Session cookies and authentication tokens stored in cookies must be configured with the Secure, HttpOnly, and SameSite flags. Without Secure, cookies are sent over unencrypted HTTP connections. Without HttpOnly, JavaScript can read them via document.cookie. Without SameSite, they are attached to cross-site requests, enabling CSRF attacks.
Why It Happens
Many cookie-setting libraries and frameworks default to permissive cookie flags for backward compatibility. Developers set the cookie value without explicitly configuring security attributes, and the defaults (no Secure, no HttpOnly, SameSite=None or Lax depending on browser) leave the cookie exposed.
Example Code
import { NextResponse } from "next/server";
export async function POST(request: Request) {
const { email, password } = await request.json();
const session = await authenticate(email, password);
const response = NextResponse.json({ success: true });
// Cookie set without security flags
response.cookies.set("session_id", session.id);
return response;
}import { NextResponse } from "next/server";
export async function POST(request: Request) {
const { email, password } = await request.json();
const session = await authenticate(email, password);
const response = NextResponse.json({ success: true });
response.cookies.set("session_id", session.id, {
httpOnly: true,
secure: true,
sameSite: "strict",
maxAge: 60 * 60 * 24,
path: "/",
});
return response;
}How Hackers Exploit It
Without HttpOnly, an XSS attack can steal the session cookie with document.cookie and send it to the attacker's server.
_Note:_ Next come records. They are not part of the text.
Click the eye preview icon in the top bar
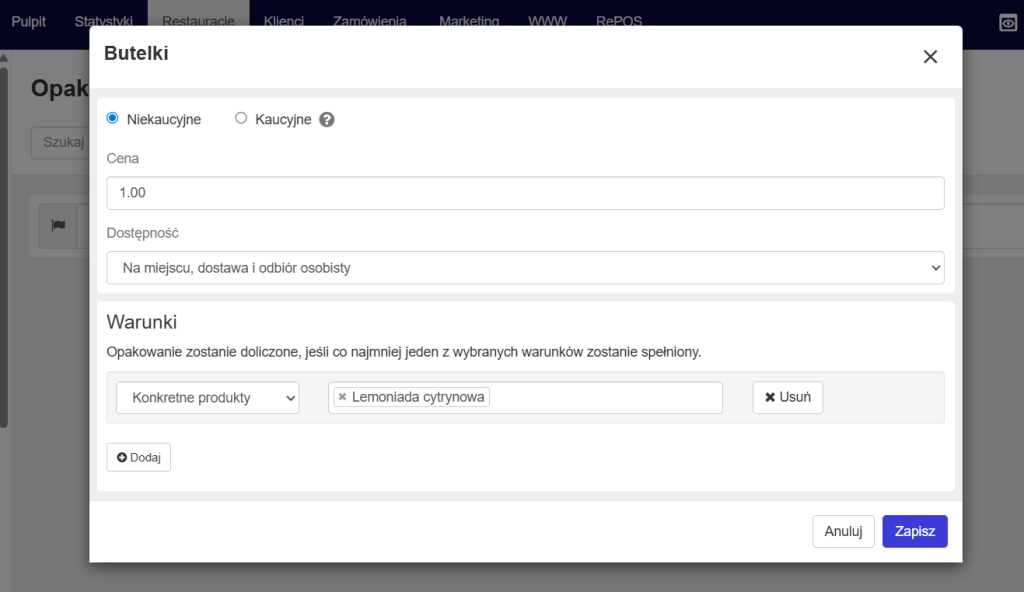 coord(1008,22)
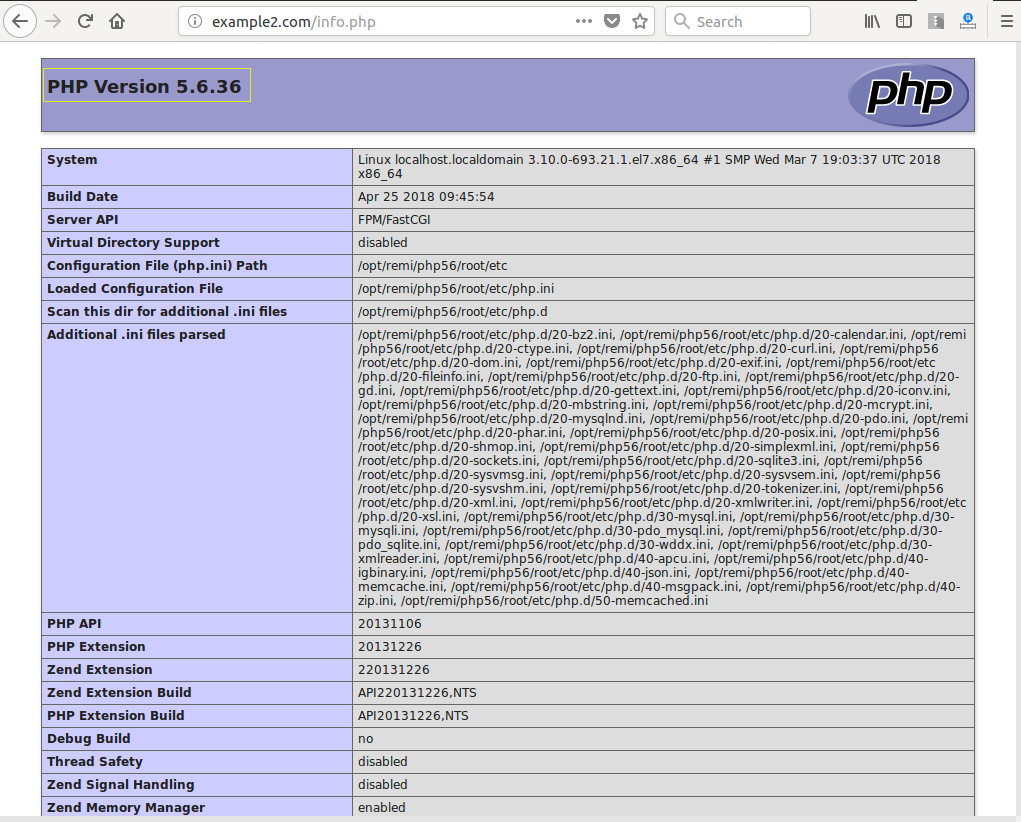Click the PHP logo image

[908, 95]
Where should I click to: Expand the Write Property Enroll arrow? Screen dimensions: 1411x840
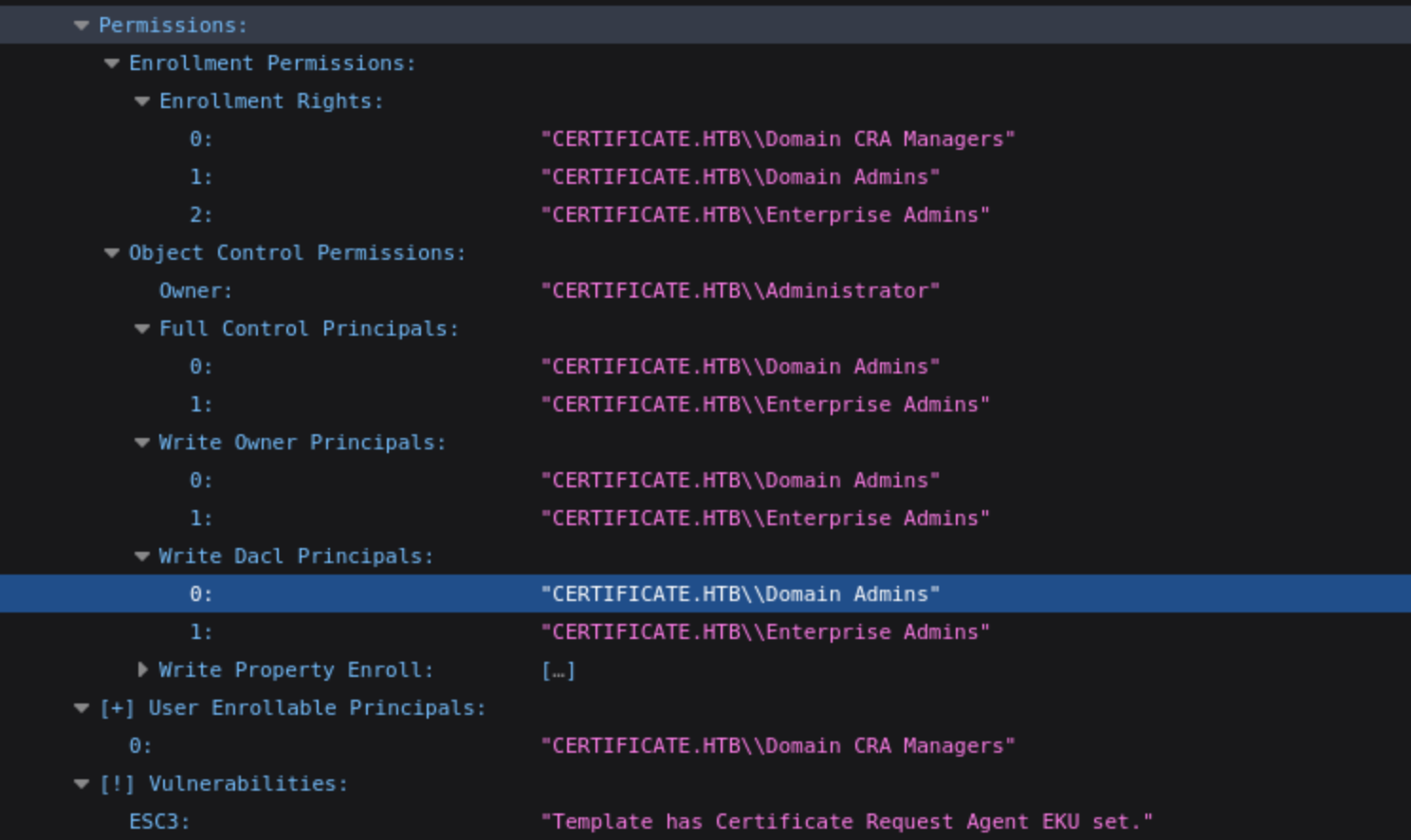[142, 670]
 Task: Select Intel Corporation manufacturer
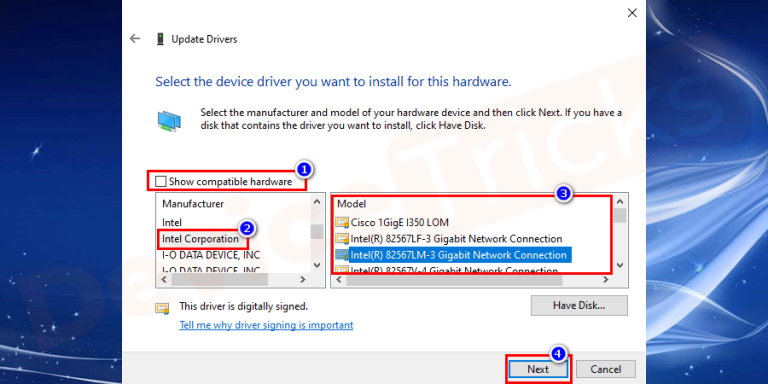tap(200, 239)
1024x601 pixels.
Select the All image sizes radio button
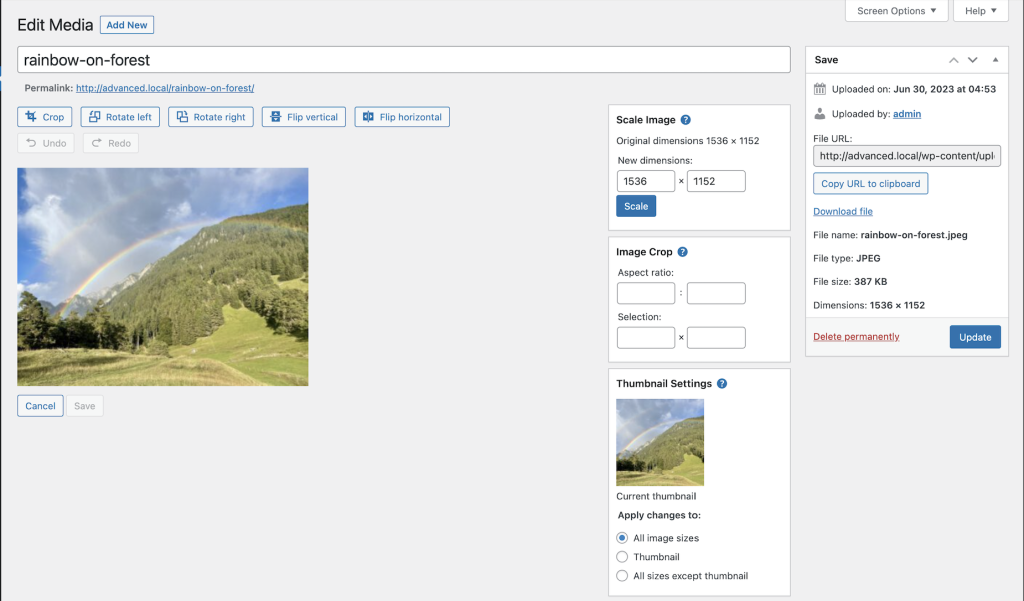[x=622, y=537]
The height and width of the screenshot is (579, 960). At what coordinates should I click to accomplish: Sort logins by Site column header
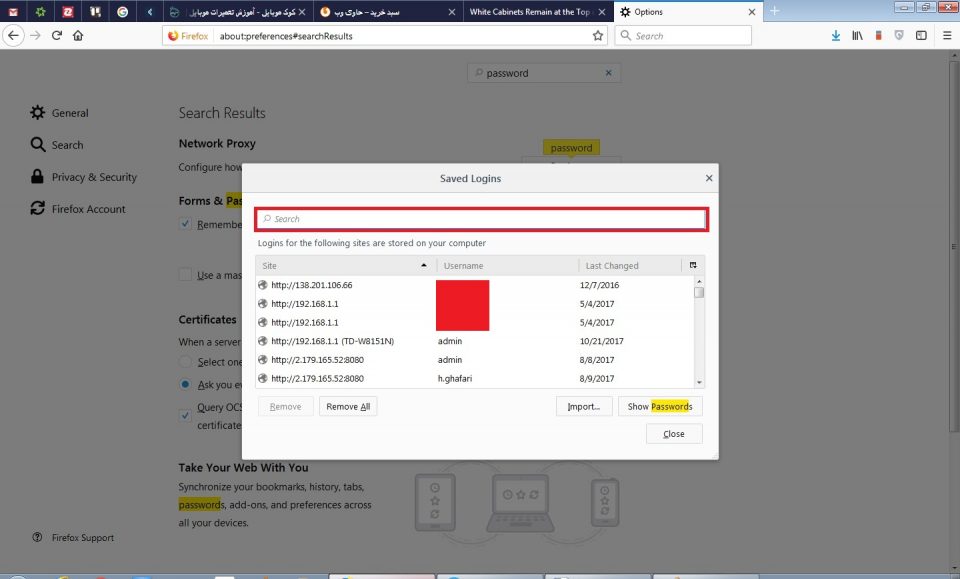click(340, 266)
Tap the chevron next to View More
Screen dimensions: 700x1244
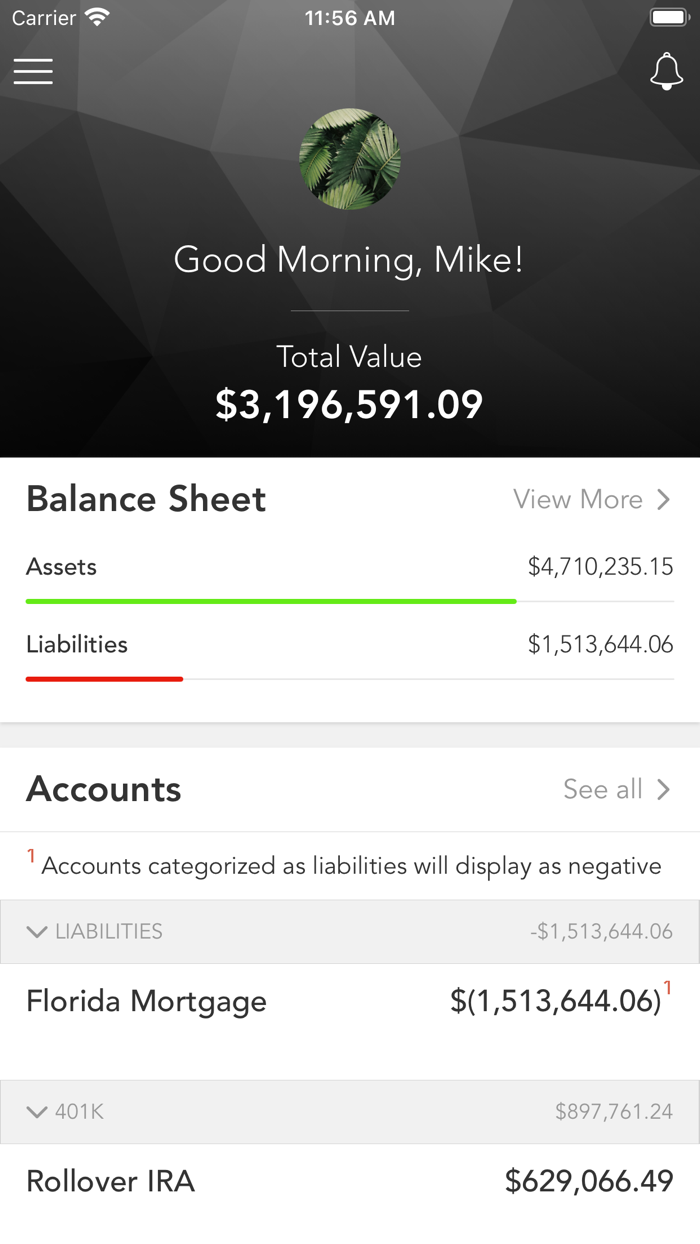pyautogui.click(x=666, y=499)
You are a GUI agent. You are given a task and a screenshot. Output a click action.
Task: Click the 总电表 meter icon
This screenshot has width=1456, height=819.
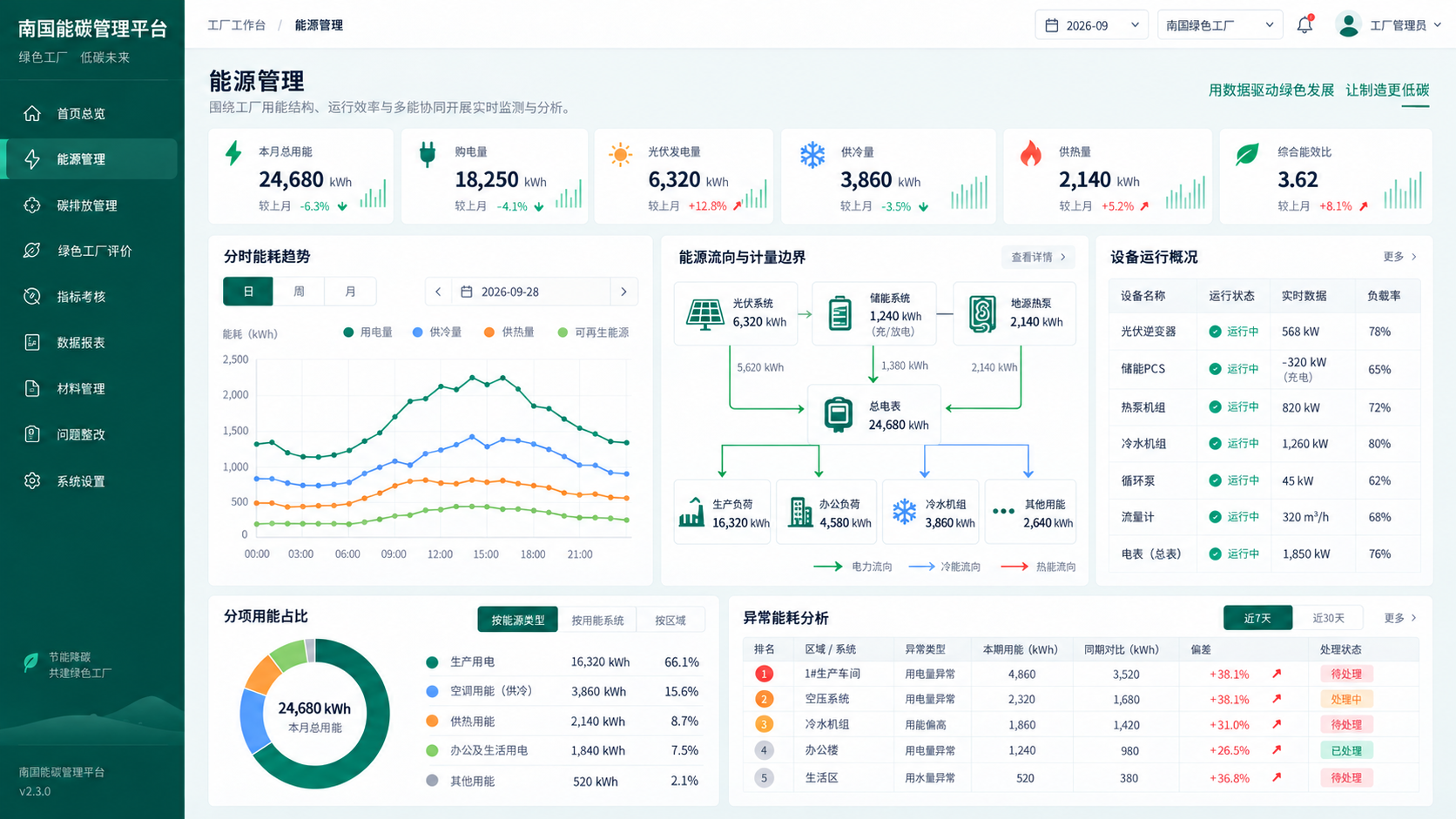click(x=838, y=415)
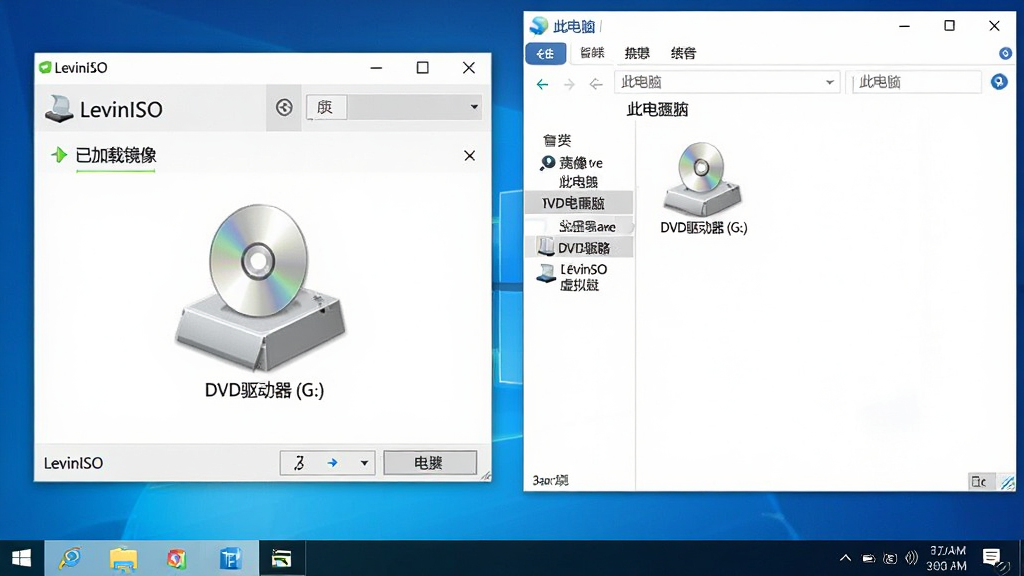
Task: Click the large DVD drive icon in LevinISO
Action: pos(259,287)
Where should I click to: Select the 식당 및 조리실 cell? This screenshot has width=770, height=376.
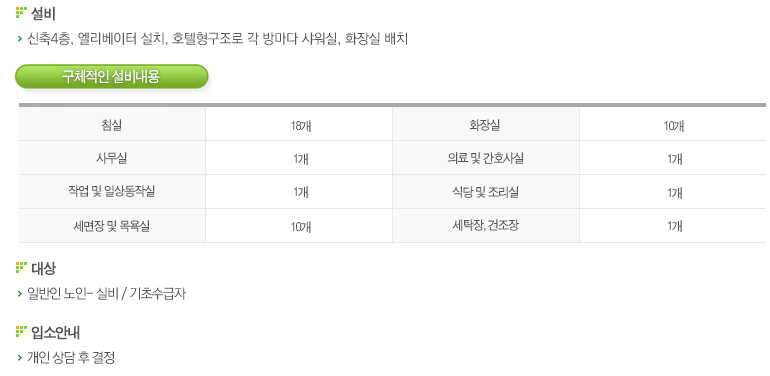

Without Secure, an attacker on the same network can intercept the cookie over an HTTP connection. Without SameSite, a malicious site can trigger authenticated requests to your app using the victim's cookies.
How to Fix It
Always set httpOnly: true to prevent JavaScript access, secure: true to restrict the cookie to HTTPS connections, and sameSite: 'strict' or 'lax' to control cross-site sending behavior. Set a reasonable maxAge and scope the cookie to the narrowest path needed. Audit all places in your codebase where cookies are set.